Post out of desperation of yet another Ibs flare up. I can’t control it, can’t identify any triggers. The flare up happens and it’s pain and huge bloating, im talking 5/10 Inches over my tummy, it’s like pure abdominal distension, like my muscles forget they are even there and my abdomen turns into a water bed.

ive been hospitalised with pain and raised inflammation markers 3 times, all 3 times they thought grumbling appendix. Stool test showed high cal protectin but negative FIT, nhs referral to gastro 2 years so paid private. Colonoscopy and samples were clear. Consultant said sometimes they reset and if not come back for endoscopy but he strongly thought ibs. Gynae issues have been ruled out also. Allergies have been ruled out.
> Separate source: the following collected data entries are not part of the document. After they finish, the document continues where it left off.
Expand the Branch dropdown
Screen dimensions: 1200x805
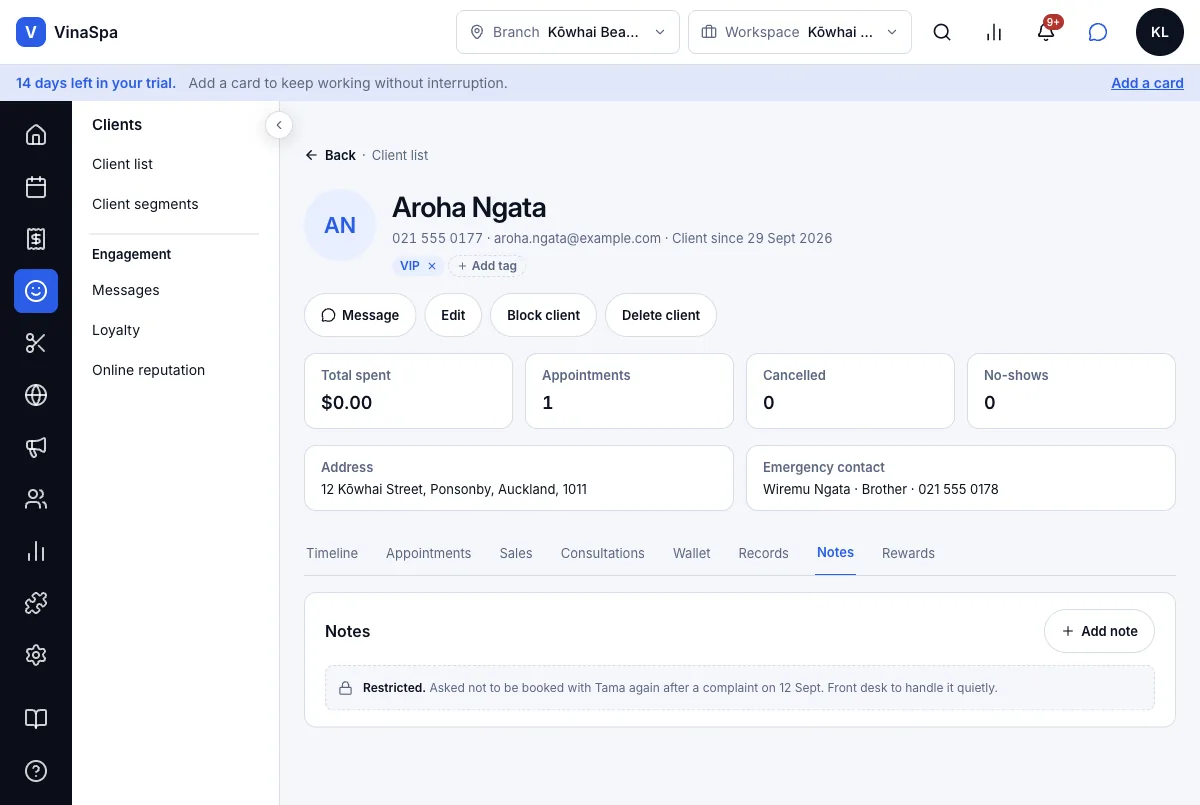[x=568, y=32]
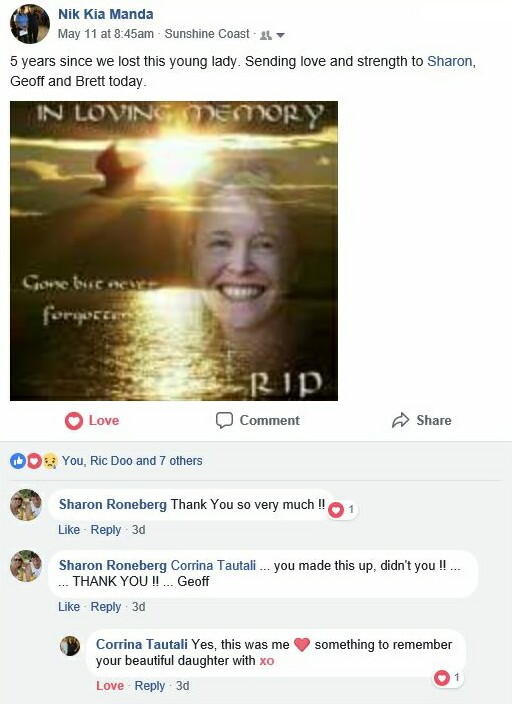The image size is (512, 704).
Task: Reply to Sharon's Thank You comment
Action: (106, 530)

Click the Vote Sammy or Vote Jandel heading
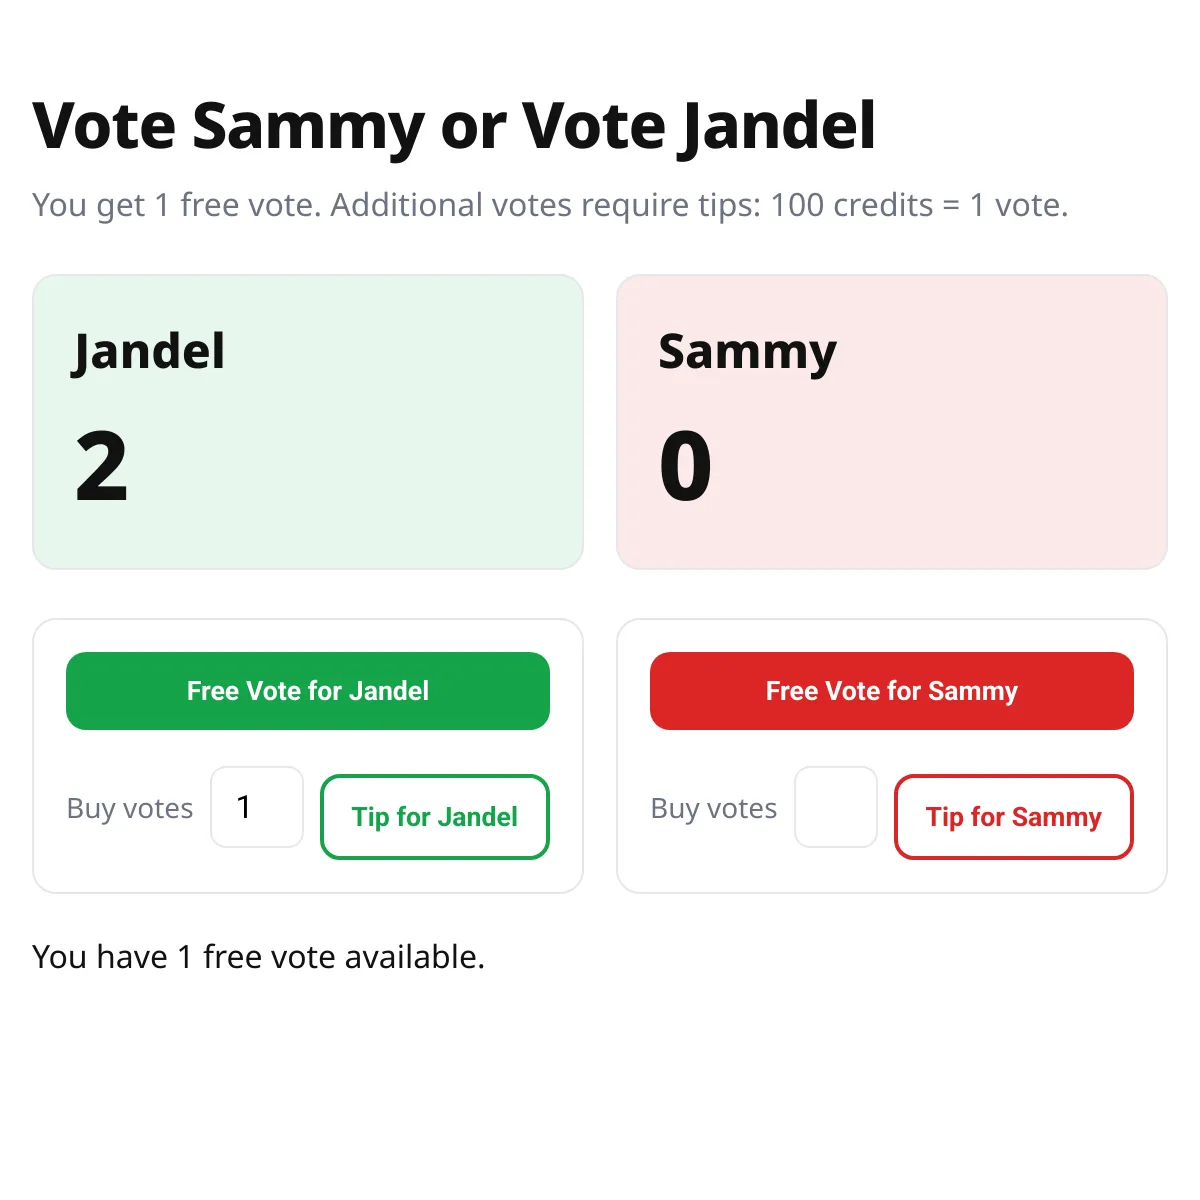455,124
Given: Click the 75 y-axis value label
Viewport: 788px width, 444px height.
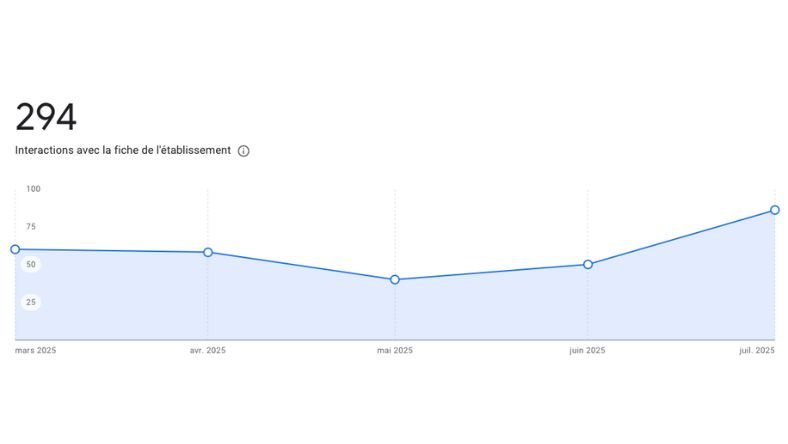Looking at the screenshot, I should [31, 227].
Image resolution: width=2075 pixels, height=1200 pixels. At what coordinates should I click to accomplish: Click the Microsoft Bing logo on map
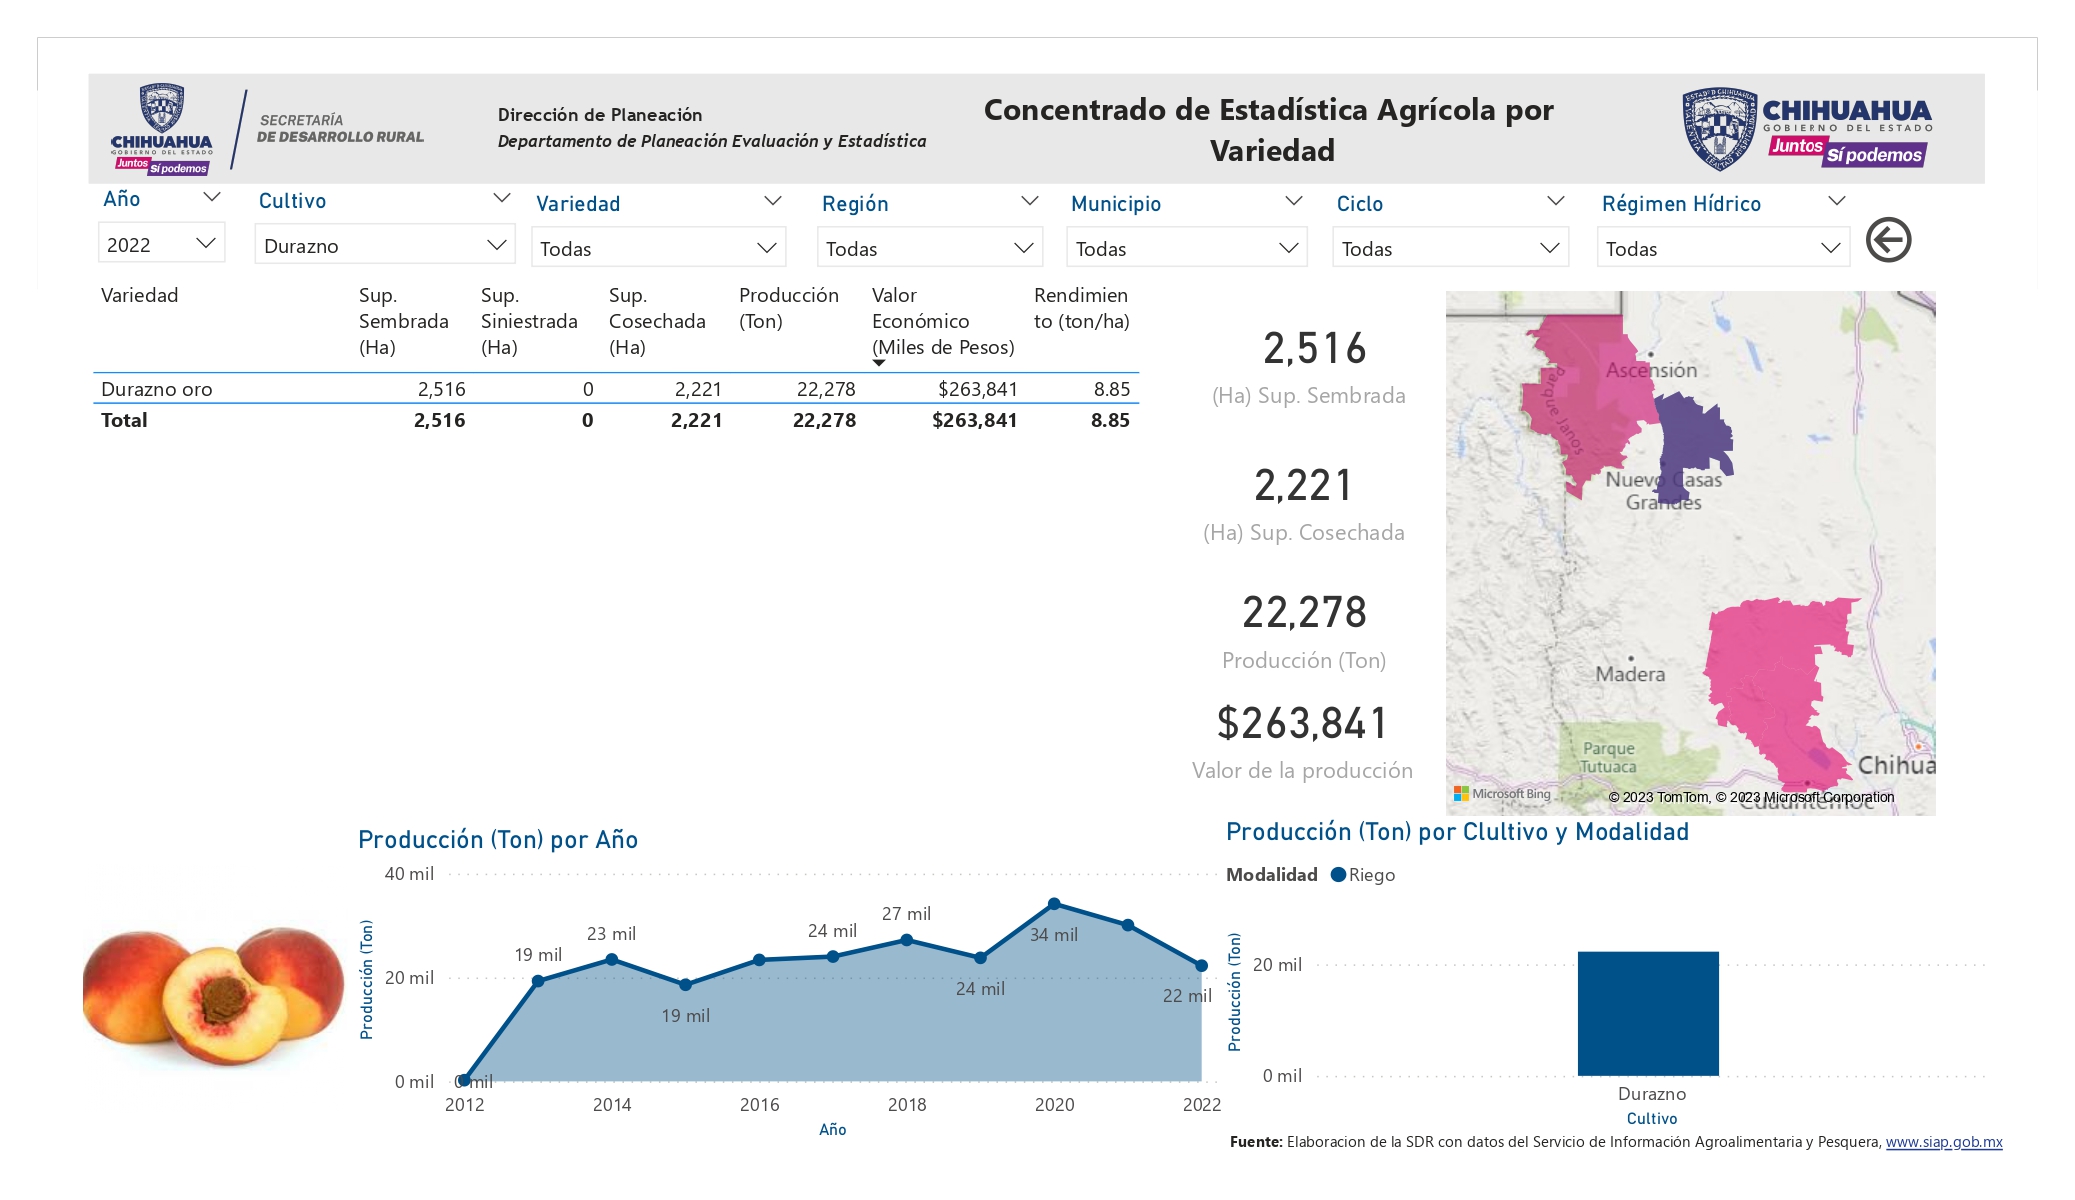click(1502, 794)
I will go back for endoscopy but where my pain isn’t consistent with where the small intestine is.

how the f does anyone manage ibs. I just can’t. Prior to colonoscopy I had a flare up that lasted 6 months, every day in pain, bloated up to 10 Inches and now I’m on day 3 again and I can’t live like this. It’s genuinely ruining my life, it impacts my work being in pain every day, my family life as I can barely play with my kids as bending and hunching over are very painful, can’t have any pressure on my tummy. I’m at the end of my tether. All the nhs guidance I’ve tried, all the buscopan and mebeverine, pepper mint oil, been prescribed lorazepam for it and citalopram and nothing not one thing works. Sometimes fasting gets rid of the pain, sometimes it makes it 10 times worse

has anyone who’s had similar found a way to deal with it?

Infact get some now and use them, you won't regret it.

Mine turned out to be coeliac diagnosed when I was 61. I've been in terrible pain all these years for nothing.
As soon as I gave up gluten I had no more pain or bloating.

Finding the triggers...today not been great...lovely lunch but suspect the I thought safe bread hence urgent need for the toilet.... luckily no queue but I will say If a queue I'm sorry I IBS I've eaten something I need to toilet now....or use disabled as sadly my body does what it needs too...my triggers..bread, milk.... I reduced my diet over 20 years to chicken and rice for two weeks then bought a food in. If I reacted I didn't eat that food again...I know my safe foods usually.. there's a book called foods that heal or cure which really helped but op it can be hell but 90 ÷ of the time I'm ok. Today a bad day...my fault I didn't ask as it was raining and child hungry ... please anyone in a ladies queue if anyone rushes past saying they IBS....we seconds to get to the toilet...

Have you done a full FODMAP elimination diet? I did this with a nutritionist and worked out my problem was onions.

Response to the lady jumping over the toilet barrier at green park. ..Done that before....hope you ok. I found I don't care now I march into any shop, cafe, hotel I've IBS I need to use your toilet due to medical emergency. No one said no apart from nasty Chinese in Venice. I won't repeat that experience.... I've been taken to so many private toilet s in shops.. I'm vvv happy for staff to wait. It gets to that point. As I said before I will use disabled only when got flare up and will also use men's...I've minutes if that.. but 90÷ of time I'm ok now but I've been with someone who not..

My gut symptoms all but vanished on a low inflammation diet (keto) and this is something that lots on that diet report. It pairs really well with fasting generally.

I fell off the wagon a week ago. Felt ok for a day before symptoms all came rushing back.

So I'm back on it now abd already feeling slightly better.

The only thing I have established will result in an almost immediate flare up is if I eat "late" in the day, and by "late" I mean any later than about 4pm!

If I do eat at 4pm or later I can guarantee I'll be needing the toilet in the early hours and at least every hour there after, and the symptoms will then continue for most of the next day.